In order to exemplify how the fraud involving European grants occurs, during the activity report for last year, the OLAF mentions a case from 2013, whose investigation of completed in 2017, which involved a beneficiary of five aquaculture projects financed by the European Union in Romania. The individual in question has received subsidies for tracts of land that were never covered in water. More specifically, two aquaculture farms located in a Natura 2000 site and three projects where the EU funding was going to be used in order to support the transformation of traditional aquaculture farms into certified organic farms.

The OLAF investigation has confirmed the initial accusations about the false projects, which were only drafted to obtain the European grants via fraudulent means. The case was closed in 2017 with a recommendation of recouping 100% of the European grants, almost 1.3 million Euros, amount which was recouped by the General Department for Maritime Affairs and Fishing of the European Commission.

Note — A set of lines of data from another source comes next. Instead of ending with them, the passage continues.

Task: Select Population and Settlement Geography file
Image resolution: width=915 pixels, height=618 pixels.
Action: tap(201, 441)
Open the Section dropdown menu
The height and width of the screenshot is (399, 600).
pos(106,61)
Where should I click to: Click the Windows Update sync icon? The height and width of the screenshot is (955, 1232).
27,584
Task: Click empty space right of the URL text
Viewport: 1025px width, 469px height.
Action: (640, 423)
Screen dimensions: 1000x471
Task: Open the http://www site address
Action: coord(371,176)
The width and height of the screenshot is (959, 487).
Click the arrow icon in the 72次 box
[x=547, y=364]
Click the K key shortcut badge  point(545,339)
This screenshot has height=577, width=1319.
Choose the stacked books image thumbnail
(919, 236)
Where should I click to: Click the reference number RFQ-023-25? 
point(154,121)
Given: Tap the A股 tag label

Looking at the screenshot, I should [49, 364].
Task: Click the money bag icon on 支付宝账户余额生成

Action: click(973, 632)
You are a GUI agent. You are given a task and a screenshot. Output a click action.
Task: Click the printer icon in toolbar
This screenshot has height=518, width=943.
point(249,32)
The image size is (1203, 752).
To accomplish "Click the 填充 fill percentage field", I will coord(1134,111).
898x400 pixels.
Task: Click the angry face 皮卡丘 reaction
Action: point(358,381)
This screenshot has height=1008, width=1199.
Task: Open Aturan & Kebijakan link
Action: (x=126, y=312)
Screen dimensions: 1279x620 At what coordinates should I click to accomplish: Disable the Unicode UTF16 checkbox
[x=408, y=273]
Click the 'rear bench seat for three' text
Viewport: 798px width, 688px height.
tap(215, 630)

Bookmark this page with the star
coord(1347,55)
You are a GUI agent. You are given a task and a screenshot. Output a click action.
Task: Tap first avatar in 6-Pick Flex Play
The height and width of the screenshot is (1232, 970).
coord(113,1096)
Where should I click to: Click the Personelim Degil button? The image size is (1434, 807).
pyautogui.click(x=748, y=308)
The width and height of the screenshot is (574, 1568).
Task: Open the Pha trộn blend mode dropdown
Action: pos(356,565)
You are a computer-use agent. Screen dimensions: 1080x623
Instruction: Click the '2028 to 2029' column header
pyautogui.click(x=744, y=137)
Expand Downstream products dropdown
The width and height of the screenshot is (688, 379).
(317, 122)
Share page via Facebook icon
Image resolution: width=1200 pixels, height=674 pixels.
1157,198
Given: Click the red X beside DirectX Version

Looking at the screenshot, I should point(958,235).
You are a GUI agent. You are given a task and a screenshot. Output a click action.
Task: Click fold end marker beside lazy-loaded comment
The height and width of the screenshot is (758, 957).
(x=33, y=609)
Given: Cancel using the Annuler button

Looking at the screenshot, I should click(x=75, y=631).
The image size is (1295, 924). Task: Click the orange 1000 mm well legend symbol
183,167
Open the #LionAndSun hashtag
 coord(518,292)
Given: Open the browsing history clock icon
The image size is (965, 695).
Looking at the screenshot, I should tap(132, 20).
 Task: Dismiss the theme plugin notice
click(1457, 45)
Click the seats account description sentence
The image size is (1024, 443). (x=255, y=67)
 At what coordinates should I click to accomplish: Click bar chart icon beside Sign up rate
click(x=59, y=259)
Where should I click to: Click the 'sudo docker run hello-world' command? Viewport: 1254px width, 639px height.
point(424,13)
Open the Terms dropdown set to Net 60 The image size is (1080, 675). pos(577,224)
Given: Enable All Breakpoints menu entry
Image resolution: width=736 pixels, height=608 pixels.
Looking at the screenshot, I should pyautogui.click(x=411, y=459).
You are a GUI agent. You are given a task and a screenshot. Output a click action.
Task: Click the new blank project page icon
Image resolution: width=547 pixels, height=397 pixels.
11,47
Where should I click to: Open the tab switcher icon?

The OLAF investigation confirmed the initial allegations of false projects, which were made for the sole purpose of obtaining European funds by fraudulent means. The case was closed in 2017 with a recommendation to recover 100% of European funding, almost 1.3 million euros, the amount being recouped by the Directorate-General for Maritime Affairs and Fisheries of the European Commission.

Out of the total 456 ongoing investigations conducted in 2019 by the OLAF, 88 pertain to structural funds, 82 to centralized spending, 42 to agricultural funds, 32 to the new financial instruments, 13 to the European social fund, 5 to the maritime and fishing fund and only 3 to the cohesion funds.